April 25, 2011
Democrats' taste for (rhetorical) blood
The Democratic Senatorial Campaign Committee is under the new leadership of Sen. Patty Murray, but it appears that the same rabid copywriters kept their jobs. Apparently donors respond to hyperbole like the following from a recent email:
The GOP budget is a dagger in the heart of American families.
Under it, everyone would sacrifice - except billionaires and corporations. The social safety net working families rely upon would disappear. People remember life before Medicare. Many seniors' lives ended in abject, heartbreaking poverty...In states like Massachusetts, Nevada and Indiana, changing demographics and bloody Republican primaries offer opportunities to turn red Senate seats blue.
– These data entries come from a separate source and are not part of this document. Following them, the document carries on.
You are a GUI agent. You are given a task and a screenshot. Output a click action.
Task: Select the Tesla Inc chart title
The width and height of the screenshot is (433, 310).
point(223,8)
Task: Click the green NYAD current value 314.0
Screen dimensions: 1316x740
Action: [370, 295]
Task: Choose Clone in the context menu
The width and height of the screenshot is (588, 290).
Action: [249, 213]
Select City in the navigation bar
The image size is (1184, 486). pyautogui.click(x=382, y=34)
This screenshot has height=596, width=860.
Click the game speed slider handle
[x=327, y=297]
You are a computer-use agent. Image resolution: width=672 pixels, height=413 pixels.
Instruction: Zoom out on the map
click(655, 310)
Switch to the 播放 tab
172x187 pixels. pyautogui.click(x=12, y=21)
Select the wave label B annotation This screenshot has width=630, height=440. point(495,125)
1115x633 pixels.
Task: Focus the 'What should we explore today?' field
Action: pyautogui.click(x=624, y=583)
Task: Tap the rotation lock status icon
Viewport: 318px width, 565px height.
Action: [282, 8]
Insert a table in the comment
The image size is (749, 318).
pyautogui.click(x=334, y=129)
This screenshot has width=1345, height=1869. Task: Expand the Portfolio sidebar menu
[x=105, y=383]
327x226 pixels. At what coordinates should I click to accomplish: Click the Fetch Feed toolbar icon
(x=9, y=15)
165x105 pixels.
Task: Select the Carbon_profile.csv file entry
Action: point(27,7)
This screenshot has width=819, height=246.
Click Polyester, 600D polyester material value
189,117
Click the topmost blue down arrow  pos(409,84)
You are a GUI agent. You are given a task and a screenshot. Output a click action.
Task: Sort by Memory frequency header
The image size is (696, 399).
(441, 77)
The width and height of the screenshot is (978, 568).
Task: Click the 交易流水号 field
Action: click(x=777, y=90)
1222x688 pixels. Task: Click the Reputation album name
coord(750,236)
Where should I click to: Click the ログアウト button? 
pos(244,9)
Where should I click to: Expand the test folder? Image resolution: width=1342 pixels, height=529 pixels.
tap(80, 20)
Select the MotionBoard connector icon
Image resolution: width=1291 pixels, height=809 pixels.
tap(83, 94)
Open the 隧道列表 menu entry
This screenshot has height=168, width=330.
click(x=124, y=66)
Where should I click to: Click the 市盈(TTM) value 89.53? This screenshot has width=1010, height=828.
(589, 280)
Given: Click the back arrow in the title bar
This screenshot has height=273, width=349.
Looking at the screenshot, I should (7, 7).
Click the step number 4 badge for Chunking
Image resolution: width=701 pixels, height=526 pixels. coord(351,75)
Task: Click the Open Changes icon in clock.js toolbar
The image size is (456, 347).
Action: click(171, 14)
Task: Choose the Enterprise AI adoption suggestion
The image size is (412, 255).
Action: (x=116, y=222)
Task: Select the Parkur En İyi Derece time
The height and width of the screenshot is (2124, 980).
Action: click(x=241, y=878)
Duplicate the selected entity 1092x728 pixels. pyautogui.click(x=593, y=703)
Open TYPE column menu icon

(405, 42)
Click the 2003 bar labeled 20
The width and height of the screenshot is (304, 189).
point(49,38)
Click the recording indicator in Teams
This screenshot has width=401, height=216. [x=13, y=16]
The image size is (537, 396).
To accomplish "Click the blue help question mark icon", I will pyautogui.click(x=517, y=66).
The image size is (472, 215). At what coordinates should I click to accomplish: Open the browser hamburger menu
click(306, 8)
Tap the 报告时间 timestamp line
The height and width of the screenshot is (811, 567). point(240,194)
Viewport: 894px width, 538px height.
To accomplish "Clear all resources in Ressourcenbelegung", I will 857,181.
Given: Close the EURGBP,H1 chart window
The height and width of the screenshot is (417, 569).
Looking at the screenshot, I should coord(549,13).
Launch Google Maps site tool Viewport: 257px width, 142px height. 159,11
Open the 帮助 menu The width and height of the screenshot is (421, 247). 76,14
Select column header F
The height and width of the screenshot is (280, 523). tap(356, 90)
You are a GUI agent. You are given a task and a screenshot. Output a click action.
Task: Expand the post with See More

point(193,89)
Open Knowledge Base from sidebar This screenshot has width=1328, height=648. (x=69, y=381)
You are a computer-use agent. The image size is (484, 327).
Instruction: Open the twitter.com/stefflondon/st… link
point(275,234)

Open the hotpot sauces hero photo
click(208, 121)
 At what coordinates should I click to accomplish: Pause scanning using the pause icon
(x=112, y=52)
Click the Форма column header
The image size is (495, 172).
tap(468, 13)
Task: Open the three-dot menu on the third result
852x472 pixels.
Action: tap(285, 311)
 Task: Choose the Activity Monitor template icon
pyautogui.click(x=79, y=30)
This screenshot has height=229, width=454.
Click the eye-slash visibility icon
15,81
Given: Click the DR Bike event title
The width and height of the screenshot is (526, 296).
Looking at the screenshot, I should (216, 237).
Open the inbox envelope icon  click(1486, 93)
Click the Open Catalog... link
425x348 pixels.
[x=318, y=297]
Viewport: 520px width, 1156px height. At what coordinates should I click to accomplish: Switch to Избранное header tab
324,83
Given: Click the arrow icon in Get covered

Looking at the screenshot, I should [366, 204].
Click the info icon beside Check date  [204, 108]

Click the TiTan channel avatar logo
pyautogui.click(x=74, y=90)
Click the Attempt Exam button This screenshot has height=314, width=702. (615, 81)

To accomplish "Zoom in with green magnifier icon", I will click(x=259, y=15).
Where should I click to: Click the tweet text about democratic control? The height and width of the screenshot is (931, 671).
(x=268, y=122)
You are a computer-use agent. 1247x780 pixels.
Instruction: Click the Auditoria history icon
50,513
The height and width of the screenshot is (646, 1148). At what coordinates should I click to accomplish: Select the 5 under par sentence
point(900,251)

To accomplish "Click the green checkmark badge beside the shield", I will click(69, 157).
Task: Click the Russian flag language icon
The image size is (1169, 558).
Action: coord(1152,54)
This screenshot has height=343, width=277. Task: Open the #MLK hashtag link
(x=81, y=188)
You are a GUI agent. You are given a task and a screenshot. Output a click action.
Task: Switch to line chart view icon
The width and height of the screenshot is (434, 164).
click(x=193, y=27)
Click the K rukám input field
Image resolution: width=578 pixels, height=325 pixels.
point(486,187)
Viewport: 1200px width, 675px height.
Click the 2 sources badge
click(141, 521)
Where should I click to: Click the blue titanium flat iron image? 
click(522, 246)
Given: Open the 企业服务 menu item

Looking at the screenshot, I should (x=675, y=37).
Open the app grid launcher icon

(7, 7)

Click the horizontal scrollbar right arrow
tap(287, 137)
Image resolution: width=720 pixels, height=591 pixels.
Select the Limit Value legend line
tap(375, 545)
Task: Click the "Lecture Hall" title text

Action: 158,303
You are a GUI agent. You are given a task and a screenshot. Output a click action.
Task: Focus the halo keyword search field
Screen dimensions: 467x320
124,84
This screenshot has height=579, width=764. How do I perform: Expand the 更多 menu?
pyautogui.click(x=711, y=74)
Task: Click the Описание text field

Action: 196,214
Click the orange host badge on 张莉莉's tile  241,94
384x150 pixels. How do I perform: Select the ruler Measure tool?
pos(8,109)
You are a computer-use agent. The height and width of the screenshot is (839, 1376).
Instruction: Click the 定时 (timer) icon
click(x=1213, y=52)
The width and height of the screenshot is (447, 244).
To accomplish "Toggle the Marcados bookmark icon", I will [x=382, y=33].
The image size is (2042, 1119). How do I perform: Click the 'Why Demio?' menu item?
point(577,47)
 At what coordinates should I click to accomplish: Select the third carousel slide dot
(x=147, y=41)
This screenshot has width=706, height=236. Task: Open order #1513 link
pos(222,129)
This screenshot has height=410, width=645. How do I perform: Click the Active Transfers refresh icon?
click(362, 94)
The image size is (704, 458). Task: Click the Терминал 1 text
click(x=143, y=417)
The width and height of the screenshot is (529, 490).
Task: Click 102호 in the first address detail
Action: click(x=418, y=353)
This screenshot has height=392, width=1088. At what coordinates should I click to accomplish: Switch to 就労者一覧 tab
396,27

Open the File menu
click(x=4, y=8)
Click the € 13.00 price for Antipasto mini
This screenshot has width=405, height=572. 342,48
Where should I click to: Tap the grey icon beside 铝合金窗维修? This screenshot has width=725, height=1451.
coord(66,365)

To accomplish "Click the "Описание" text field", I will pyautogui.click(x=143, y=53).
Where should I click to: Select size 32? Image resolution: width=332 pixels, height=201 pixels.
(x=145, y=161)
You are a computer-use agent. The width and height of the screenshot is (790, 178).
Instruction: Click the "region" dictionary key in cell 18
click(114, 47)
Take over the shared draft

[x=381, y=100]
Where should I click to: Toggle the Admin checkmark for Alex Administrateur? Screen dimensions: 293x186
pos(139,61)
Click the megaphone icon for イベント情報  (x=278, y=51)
Describing Republican primaries as "bloody" obviously suggests that Republicans will be beating each other up. But don't Democrats recognize how foolish they look when they feign outrage at military metaphors like Sarah Palin's target, while they continue to invoke bloodshed, here and in Congressman Michael Capuano's recent comment, "every once in a while you need to get out on the streets and get a little bloody"? To turn around the accusations aimed at Palin: what if this purple prose incites some Travis Bickel to free associate: sacrifice...old people dying in misery...a dagger in the heart of a Republican...bloody...red blood draining out turning seats blue.
Regarding the analysis of Massachusetts: it's unlikely that Scott Brown will face a bloody primary. (Brown's Democrat opponent may be none other than Michael "Bloody" Capuano.) In the House, Massachusetts demographics are unfavorable to Democrats; the state has lost population proportional to red states like Texas, and is losing one of its 10 Democrat Congress critters.